当研究所の名前にも入っている「近自然(きんしぜん)」という言葉、聞き慣れない方も多いかもしれません。これは「近自然工法」という自然再生の考え方から取っています。
近自然工法は、1980年頃のスイス・ドイツで生まれた生態系を復元する概念で、これを河川にあてはめたものが近自然河川工法です。そのコンセプトは下記のように定義されています。

近自然河川工法のコンセプト
「近自然河川工法とは、河川を上流から下流にかけて流域全体の自然の営みや景観の中でとらえ、それらをどのように発展させていくか」という川全体に対する工事や維持管理の土木工法の総称である。
出典:近自然河川工法の研究(クリスチャン・ゲルディ、福留脩文 著)

基本的な考え方

川の物理環境や生態系には、出水などの攪乱である程度の破壊が起きても、元の状態に戻ろうとする復元力があります。この攪乱と復元の繰り返しは、川の生き物の多様性を維持する上で欠かせないものです。このような自然の営みによって良好な河川環境が維持されているエリアは当然ながら守る必要があります。
しかし、自然の復元力を超える人為的な改変などが起きると、そこから元の状態に戻るには多くの時間を要します。そうしたときに、「川が自らの営力で回復していけるところまで人が手助けをしよう」というのが近自然河川工法の基本的な考え方です。

日本で環境に配慮した川づくりとしては「多自然川づくり(当初は多自然型川づくり)」がありますが、これを始めるときの参考にされたものが実は近自然河川工法なのです。
*多自然川づくりの詳細は国土交通省のホームページをご覧下さい。

この近自然河川工法を日本に紹介し、その普及と発展のために尽力した人が、私の師匠である故福留脩文氏です。

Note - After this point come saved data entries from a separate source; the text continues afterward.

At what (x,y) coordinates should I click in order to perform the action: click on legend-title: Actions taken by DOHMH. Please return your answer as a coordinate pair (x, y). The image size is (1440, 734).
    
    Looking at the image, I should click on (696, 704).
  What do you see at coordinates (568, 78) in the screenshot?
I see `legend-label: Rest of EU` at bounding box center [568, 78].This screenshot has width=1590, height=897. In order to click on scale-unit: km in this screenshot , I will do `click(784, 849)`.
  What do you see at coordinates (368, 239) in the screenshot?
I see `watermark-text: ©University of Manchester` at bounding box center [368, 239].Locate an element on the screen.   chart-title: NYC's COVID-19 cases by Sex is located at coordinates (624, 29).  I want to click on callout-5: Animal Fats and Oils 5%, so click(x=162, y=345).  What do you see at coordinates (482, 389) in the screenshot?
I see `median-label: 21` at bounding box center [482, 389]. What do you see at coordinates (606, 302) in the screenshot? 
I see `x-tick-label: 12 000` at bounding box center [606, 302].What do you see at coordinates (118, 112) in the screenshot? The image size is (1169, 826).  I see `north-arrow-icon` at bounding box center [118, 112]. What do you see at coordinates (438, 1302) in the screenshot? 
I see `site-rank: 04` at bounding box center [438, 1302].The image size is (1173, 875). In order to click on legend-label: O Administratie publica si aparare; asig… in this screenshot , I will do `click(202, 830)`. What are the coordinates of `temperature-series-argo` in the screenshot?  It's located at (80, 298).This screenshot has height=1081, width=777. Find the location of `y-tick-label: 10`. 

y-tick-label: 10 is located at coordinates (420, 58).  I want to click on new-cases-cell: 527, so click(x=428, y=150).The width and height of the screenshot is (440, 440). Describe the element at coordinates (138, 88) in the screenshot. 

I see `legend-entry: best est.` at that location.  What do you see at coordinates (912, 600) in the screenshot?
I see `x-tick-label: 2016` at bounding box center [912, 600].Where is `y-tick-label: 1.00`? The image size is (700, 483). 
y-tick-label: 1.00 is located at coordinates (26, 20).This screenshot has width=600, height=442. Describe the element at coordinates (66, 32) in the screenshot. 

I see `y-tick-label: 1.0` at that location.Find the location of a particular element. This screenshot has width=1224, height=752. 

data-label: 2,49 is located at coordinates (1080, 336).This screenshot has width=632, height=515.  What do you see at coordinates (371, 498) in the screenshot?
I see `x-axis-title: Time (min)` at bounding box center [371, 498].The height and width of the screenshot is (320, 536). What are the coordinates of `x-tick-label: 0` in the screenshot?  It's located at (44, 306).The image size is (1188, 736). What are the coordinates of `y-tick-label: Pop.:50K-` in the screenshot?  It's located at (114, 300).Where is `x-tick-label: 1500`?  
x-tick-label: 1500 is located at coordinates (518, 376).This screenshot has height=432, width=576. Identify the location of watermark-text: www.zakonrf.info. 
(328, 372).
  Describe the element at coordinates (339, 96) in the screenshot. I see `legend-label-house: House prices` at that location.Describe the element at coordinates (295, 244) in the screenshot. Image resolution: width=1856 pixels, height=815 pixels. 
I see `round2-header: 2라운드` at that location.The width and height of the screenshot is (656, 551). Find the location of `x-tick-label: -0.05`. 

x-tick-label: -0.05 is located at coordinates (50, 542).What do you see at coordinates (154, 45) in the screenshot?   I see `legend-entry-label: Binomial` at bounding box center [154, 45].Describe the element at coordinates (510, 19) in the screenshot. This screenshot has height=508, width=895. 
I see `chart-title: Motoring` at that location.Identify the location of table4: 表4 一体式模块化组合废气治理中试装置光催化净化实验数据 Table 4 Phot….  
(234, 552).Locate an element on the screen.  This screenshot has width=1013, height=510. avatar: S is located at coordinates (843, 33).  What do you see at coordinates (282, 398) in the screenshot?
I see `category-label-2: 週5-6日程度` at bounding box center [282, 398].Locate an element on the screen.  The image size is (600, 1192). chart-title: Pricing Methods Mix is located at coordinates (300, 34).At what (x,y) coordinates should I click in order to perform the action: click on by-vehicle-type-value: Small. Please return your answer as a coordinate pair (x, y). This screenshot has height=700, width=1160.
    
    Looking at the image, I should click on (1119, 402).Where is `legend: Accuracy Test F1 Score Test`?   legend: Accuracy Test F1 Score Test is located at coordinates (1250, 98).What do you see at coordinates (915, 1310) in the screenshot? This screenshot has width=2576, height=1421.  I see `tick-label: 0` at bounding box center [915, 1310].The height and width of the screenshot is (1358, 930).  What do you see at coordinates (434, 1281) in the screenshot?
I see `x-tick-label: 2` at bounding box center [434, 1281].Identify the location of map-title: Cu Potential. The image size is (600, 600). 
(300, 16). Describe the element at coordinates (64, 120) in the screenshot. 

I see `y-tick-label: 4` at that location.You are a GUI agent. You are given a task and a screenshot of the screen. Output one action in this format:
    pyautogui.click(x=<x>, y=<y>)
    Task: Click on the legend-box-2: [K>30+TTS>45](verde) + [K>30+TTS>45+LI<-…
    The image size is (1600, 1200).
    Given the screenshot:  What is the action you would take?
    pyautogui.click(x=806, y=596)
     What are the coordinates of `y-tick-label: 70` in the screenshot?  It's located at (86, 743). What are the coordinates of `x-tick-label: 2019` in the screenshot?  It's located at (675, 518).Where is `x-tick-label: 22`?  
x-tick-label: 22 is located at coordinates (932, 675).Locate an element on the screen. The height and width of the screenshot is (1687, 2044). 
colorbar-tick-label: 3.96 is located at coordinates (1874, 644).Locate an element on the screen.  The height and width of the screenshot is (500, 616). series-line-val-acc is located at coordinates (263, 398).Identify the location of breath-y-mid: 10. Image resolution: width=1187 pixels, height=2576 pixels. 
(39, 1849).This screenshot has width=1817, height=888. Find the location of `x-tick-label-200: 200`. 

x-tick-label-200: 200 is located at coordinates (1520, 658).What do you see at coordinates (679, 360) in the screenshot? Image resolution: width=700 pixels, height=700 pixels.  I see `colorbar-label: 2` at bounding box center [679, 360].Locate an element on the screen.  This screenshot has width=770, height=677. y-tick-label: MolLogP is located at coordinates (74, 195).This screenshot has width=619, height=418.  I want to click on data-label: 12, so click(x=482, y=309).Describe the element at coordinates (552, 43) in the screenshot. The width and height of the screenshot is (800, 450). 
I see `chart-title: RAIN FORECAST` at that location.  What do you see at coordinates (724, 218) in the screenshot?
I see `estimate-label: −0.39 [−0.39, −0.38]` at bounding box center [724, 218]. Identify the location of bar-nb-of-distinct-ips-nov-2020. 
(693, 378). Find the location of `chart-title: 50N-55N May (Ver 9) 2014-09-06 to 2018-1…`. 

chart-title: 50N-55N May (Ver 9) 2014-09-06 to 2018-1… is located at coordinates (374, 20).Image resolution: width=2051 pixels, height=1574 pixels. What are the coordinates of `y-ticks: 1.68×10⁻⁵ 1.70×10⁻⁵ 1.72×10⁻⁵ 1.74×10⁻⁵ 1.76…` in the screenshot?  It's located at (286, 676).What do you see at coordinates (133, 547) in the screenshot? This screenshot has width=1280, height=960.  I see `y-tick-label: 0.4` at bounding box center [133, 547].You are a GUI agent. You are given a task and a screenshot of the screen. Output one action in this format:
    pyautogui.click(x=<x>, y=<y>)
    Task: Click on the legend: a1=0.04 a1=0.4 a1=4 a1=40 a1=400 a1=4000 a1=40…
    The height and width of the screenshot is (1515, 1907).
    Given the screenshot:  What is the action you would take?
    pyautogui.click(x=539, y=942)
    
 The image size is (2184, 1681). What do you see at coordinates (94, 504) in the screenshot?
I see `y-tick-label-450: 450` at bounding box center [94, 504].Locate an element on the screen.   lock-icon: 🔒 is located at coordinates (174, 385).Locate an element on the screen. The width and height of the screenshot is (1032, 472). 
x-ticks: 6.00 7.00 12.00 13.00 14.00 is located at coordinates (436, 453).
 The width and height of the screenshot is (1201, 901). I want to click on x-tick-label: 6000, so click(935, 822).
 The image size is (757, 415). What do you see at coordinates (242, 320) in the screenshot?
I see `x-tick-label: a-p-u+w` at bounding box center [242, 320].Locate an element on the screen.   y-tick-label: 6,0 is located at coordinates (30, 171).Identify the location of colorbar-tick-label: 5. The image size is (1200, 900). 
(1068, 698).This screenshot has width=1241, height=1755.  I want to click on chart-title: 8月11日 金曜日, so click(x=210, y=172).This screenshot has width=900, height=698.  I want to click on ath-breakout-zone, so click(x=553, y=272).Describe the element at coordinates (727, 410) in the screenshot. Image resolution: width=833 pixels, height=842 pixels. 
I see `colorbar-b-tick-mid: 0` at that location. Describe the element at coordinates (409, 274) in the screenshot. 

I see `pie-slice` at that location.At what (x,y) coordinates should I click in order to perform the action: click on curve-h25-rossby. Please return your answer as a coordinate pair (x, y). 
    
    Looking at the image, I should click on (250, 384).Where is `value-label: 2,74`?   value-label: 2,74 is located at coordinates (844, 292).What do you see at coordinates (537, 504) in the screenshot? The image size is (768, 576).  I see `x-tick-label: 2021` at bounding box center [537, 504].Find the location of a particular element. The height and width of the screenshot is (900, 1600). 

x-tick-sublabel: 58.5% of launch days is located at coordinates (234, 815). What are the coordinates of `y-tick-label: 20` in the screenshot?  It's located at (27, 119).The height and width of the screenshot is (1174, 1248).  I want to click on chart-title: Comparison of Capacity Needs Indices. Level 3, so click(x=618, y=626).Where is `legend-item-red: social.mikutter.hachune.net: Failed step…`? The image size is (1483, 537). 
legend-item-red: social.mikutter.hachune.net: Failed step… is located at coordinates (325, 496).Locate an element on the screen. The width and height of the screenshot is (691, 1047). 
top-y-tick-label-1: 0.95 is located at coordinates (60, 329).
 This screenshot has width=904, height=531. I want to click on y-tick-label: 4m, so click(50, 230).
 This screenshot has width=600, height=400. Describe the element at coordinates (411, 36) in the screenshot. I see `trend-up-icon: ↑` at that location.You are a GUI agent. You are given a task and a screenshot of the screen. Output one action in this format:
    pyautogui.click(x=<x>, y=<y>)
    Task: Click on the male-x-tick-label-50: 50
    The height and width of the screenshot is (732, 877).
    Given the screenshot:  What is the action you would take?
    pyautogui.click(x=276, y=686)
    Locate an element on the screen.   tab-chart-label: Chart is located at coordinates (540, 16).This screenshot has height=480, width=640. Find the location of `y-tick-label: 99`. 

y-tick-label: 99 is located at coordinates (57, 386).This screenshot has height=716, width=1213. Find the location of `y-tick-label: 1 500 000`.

同氏は、自然の川の動態を観察したり、日本の伝統的な河川工法を応用したりしながら、日本の川に合わせた環境再生の技術開発に取り組みました。私の川づくりは、同氏が研究・開発した技術や考え方がベースになっています。
当ホームページでは、上記の近自然河川工法による川づくりを「近自然の川づくり」と呼んでいます。